Reputation: 601
I am trying to specify a dynamic amount of layers, which I seem to be doing wrong. My issue is that when I define the 100 layers here, I will get an error in the forward step. But when I define the layer properly it works? Below simplified example
class PredictFromEmbeddParaSmall(LightningModule):
def __init__(self, hyperparams={'lr': 0.0001}):
super(PredictFromEmbeddParaSmall, self).__init__()
#Input is something like tensor.size=[768*100]
self.TO_ILLUSTRATE = nn.Linear(768, 5)
self.enc_ref=[]
for i in range(100):
self.enc_red.append(nn.Linear(768, 5))
# gather the layers output sth
self.dense_simple1 = nn.Linear(5*100, 2)
self.output = nn.Sigmoid()
def forward(self, x):
# first input to enc_red
x_vecs = []
for i in range(self.para_count):
layer = self.enc_red[i]
# The first dim is the batch size here, output is correct
processed_slice = x[:, i * 768:(i + 1) * 768]
# This works and give the out of size 5
rand = self.TO_ILLUSTRATE(processed_slice)
#This will fail? Error below
ret = layer(processed_slice)
#more things happening we can ignore right now since we fail earlier
I get this error when executing "ret = layer.forward(processed_slice)"
RuntimeError: Expected object of device type cuda but got device type cpu for argument #1 'self' in call to _th_addmm
Is there a smarter way to program this?
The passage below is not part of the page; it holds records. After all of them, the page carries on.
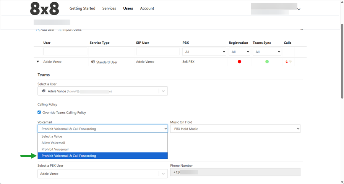Open the Account menu
The height and width of the screenshot is (184, 344).
pos(147,8)
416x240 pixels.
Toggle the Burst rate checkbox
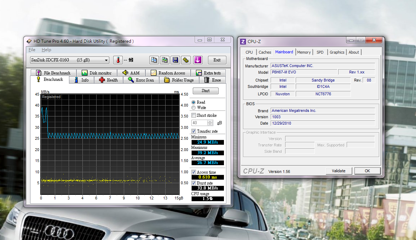tap(193, 183)
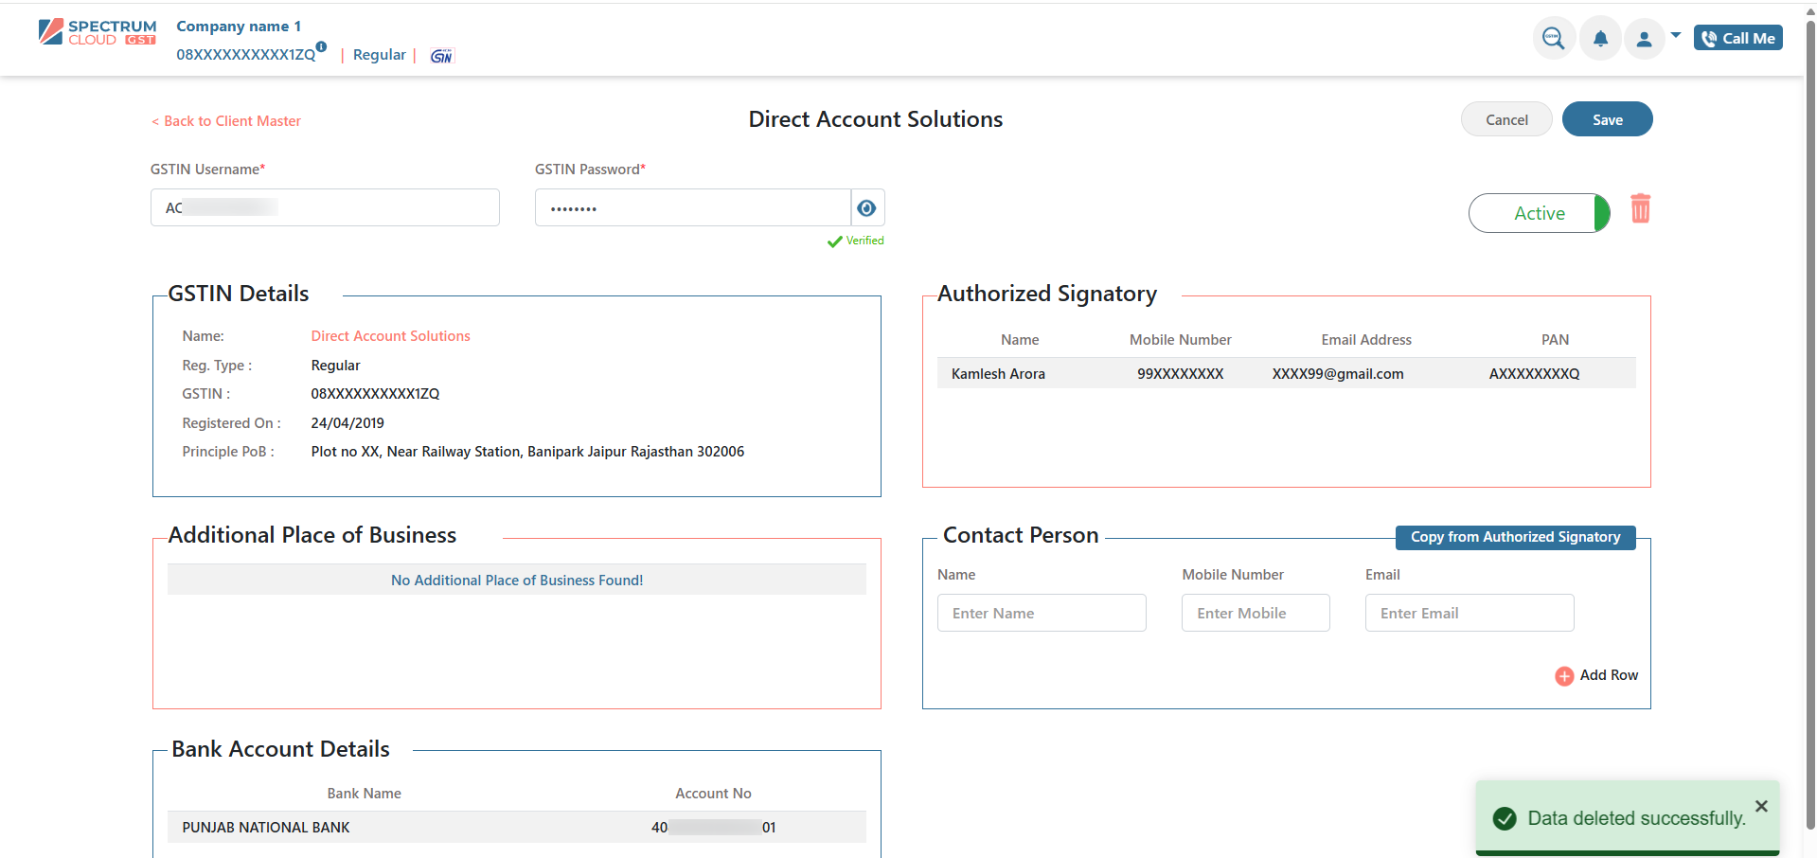Screen dimensions: 1817x858
Task: Click the Spectrum Cloud GST logo
Action: (98, 33)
OR solve the error?
Upvotes: 8
Views: 9916
Reputation: 976
A little bit more adjustable solution which comes down to matter of taste or complexity of your exact situation was posted here.
For applicability I post an generalized version of the code here:
import torch
from torch import nn, optim
from torch.nn.modules import Module
from implem.settings import settings
class Model(nn.Module):
def __init__(self, input_size, layers_data: list, learning_rate=0.01, optimizer=optim.Adam):
super().__init__()
self.layers = nn.ModuleList()
self.input_size = input_size # Can be useful later ...
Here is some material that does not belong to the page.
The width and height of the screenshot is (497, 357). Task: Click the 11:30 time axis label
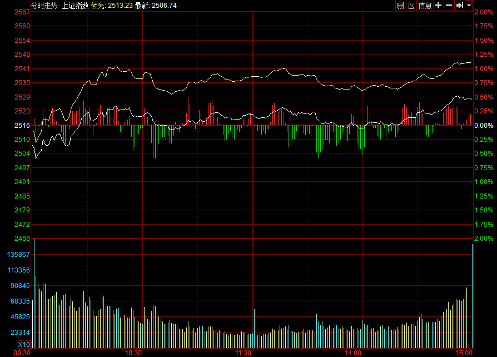(243, 353)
for size, activation in layers_data:
self.layers.append(nn.Linear(input_size, size))
input_size = size # For the next layer
if activation is not None:
assert isinstance(activation, Module), \
"Each tuples should contain a size (int) and a torch.nn.modules.Module."
self.layers.append(activation)
self.device = torch.device('cuda' if torch.cuda.is_available() else 'cpu')
self.learning_rate = learning_rate
self.optimizer = optimizer(params=self.parameters(), lr=learning_rate)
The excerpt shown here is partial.